More pertinently, it also resembles “Big Little Lies” in the way it evokes the tradition of the Hollywood — you’ll excuse the term — “women’s picture,” movies mostly made by men (Douglas Sirk, George Cukor, William Wyler) that accommodated female stars and domestic situations by wrapping them in sometimes high-pitched melodrama. And while “Little Fires,” developed by Liz Tigelaar (“Brothers and Sisters,” “Casual”), is staged and edited at a calm, even deliberate, pace, with a variety of melancholy cover versions of peppier ’90s songs, there’s no way to get around the melodramatic core of the material. (Seven episodes were available for review. ) Witherspoon plays Elena Richardson, mother of four and lawyer’s wife in the ur-suburb of Shaker Heights, Ohio.

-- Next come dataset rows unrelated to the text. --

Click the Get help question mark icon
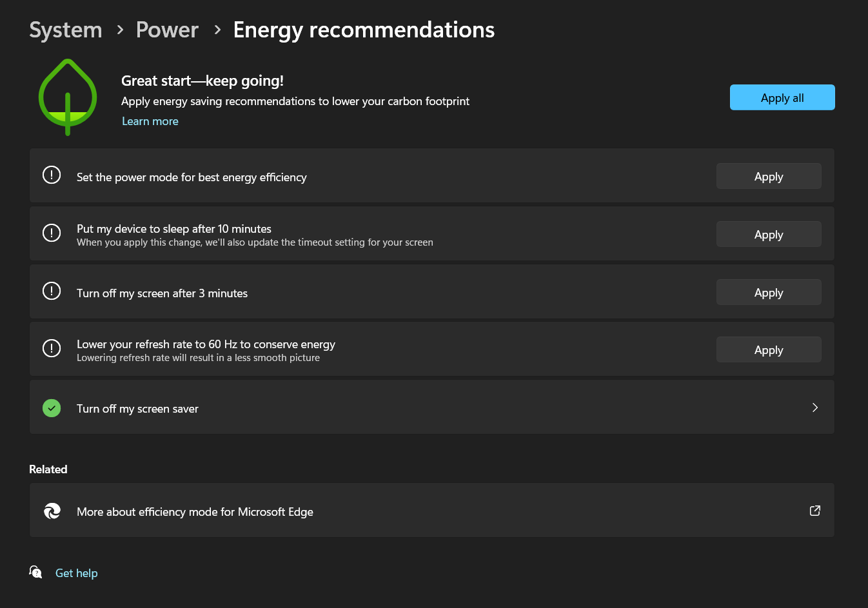The height and width of the screenshot is (608, 868). [x=35, y=572]
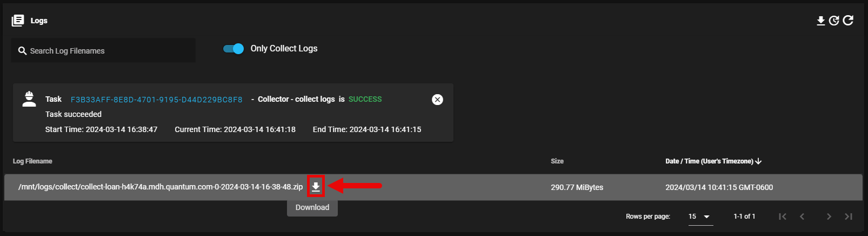The height and width of the screenshot is (236, 868).
Task: Click the worker icon in task banner
Action: point(29,99)
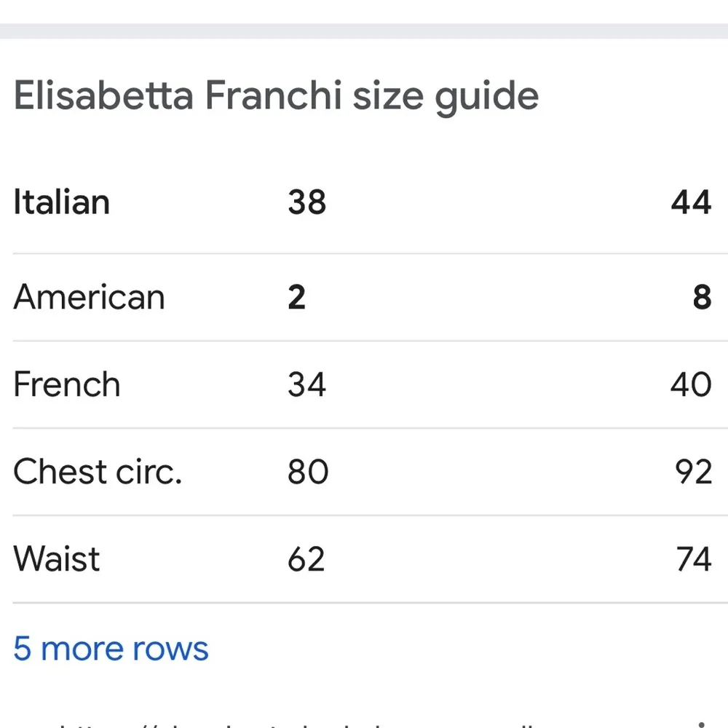Click American size value 8
728x728 pixels.
click(x=702, y=297)
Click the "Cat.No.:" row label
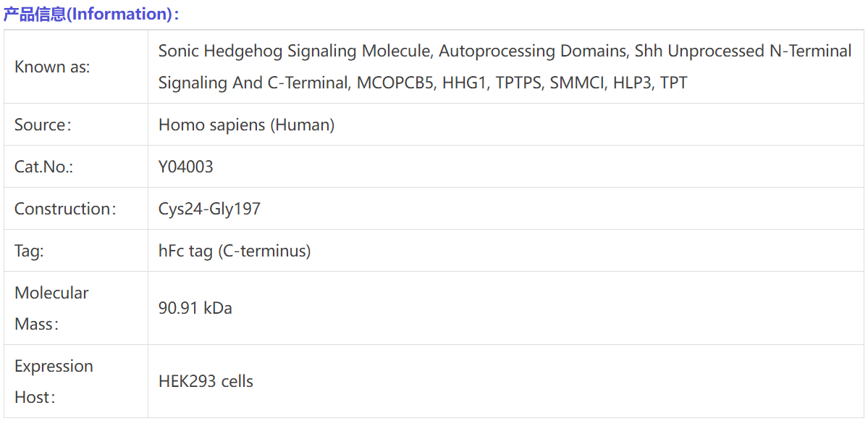This screenshot has height=421, width=868. pos(44,167)
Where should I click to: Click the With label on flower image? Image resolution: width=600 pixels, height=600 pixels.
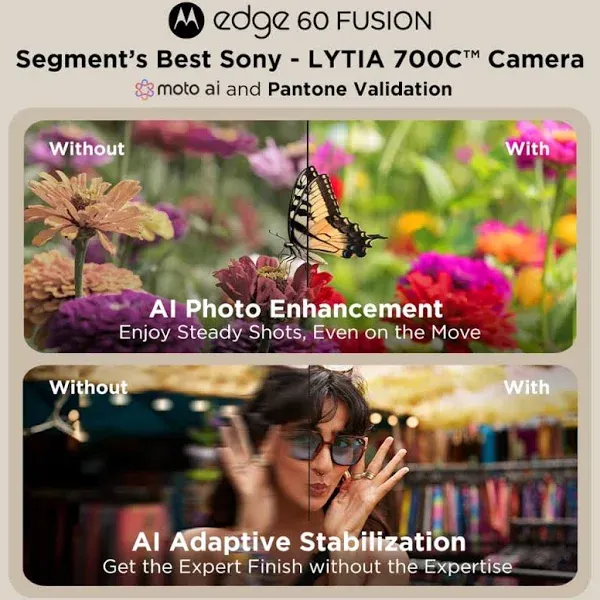(x=527, y=148)
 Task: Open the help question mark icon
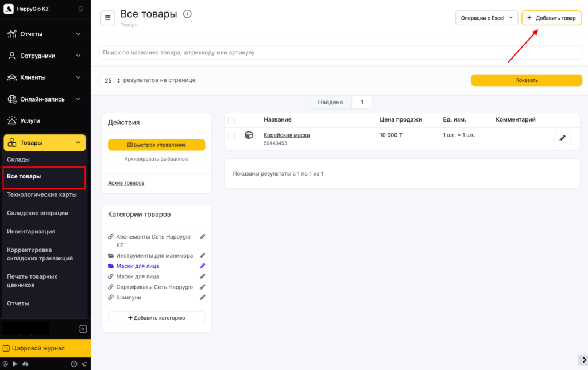pos(74,364)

She also works part-time at the local newspaper — her dreams of a big-city career were scuttled by motherhood — and manages a family rental property, which is how she meets Mia Warren (Kerry Washington), an art photographer, and Mia’s teenage daughter, Pearl (Lexi Underwood). Mia and Pearl are constantly on the move, migrating in their beat-up car from city to city, a lifestyle that Mia attributes to her art practice and that the even-tempered, precociously intelligent Pearl grimly tolerates. When they rent Elena’s apartment, a spark is struck — something in Mia and Pearl’s uncompromising bohemianism resonates with Elena’s submerged desire for a different life — and the do-gooder Elena impulsively offers Mia a job as “house manager” for her family, which really means cooking and cleaning.